Di Pace and Cheryl Burke were axed in the double elimination in the semifinal, along with Joe “Grocery Store Joe” Amabile and Jenna Johnson, despite nabbing two perfect scores that night — their fourth and fifth of the season. Bones, the self-professed worst dancer of the season (Grocery Store Joe says “hold my beer”), made up a 15-point deficit on Di Pace through fan votes to make the final, where his massive fan base came through again to overcome this low scores to give him and Sharna Burgess the Mirrorball trophy.
SEE 6 ways to fix ‘Dancing with the Stars’ before it’s too late
The scoring system as is gives 50-50 weight to scores and fan votes, and Ribeiro, who currently hosts “America’s Funniest Home Videos,” understands the even split. “I get the reasons why they do it the way they do it,” he says. “I was part of it, I get it. [But] there’s a time where you gotta go, ‘OK, the best dancer shouldn’t go home.’ They gotta get it right.”
While “Dancing” has had shocking eliminations of Di Pace’s or Tinashe‘s caliber before, there were none on Season 19, where Ribeiro and his partner Witney Carson were the frontrunners from the start, topping the leaderboard six times and earning five perfect scores. But that was in 2014, when “Dancing” had a larger viewership than it does now; a smaller audience means fewer people voting. The erstwhile Carlton also believes many viewers get complacent with the top contenders, so they back the underdog.

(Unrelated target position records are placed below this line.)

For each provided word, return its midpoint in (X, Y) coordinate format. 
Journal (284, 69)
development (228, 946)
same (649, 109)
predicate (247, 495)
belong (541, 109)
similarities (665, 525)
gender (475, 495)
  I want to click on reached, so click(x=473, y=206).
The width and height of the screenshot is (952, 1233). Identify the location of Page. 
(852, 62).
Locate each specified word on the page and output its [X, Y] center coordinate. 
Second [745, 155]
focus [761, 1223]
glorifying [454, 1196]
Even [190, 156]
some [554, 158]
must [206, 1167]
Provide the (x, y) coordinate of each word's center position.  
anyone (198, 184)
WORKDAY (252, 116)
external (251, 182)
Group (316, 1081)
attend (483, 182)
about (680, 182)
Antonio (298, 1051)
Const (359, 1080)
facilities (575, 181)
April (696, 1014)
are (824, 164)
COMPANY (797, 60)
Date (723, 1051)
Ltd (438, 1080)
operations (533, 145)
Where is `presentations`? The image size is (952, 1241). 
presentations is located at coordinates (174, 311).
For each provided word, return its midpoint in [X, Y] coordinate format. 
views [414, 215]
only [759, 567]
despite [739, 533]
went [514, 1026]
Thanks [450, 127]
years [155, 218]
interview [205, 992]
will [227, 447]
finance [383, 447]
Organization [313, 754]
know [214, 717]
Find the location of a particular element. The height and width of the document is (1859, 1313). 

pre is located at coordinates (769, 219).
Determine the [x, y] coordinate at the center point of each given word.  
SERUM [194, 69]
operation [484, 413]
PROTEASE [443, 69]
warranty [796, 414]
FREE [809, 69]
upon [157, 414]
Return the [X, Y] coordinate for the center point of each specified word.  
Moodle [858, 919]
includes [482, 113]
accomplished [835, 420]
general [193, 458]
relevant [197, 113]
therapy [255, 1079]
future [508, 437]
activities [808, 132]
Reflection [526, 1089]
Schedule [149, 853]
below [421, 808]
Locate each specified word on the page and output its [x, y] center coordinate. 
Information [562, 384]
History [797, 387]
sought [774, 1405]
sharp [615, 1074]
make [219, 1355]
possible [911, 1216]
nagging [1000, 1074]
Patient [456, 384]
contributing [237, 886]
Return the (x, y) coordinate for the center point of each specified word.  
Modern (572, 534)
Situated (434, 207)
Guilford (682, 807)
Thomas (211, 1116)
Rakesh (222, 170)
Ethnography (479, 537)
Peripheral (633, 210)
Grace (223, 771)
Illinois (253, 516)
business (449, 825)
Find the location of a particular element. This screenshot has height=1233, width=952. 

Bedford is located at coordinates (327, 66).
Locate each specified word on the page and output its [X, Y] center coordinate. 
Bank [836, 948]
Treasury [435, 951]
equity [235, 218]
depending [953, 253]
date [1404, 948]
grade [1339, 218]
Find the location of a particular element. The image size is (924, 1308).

“I think what ends up happening is a lot of people think, ‘Oh, I don’t need to vote for them because they’re so good they’re automatically gonna be there. I just want to continue seeing this person,'” Ribeiro says. “And that person who has no business being in the finals ends up in the finals. You hurt your own show by doing it.”
His suggestion? Borrow a tactic that works “way better than what we do” from the U.K.’s “Strictly Come Dancing,” where he served as guest judge last month. The BBC series has the bottom two couples perform again, and the judges ultimately decide who goes home. “It eliminates the best dancer, the best person on the show, [from] going home early because they’re not a fan favorite,” Ribeiro notes. “They’ve got to change the voting on the show.”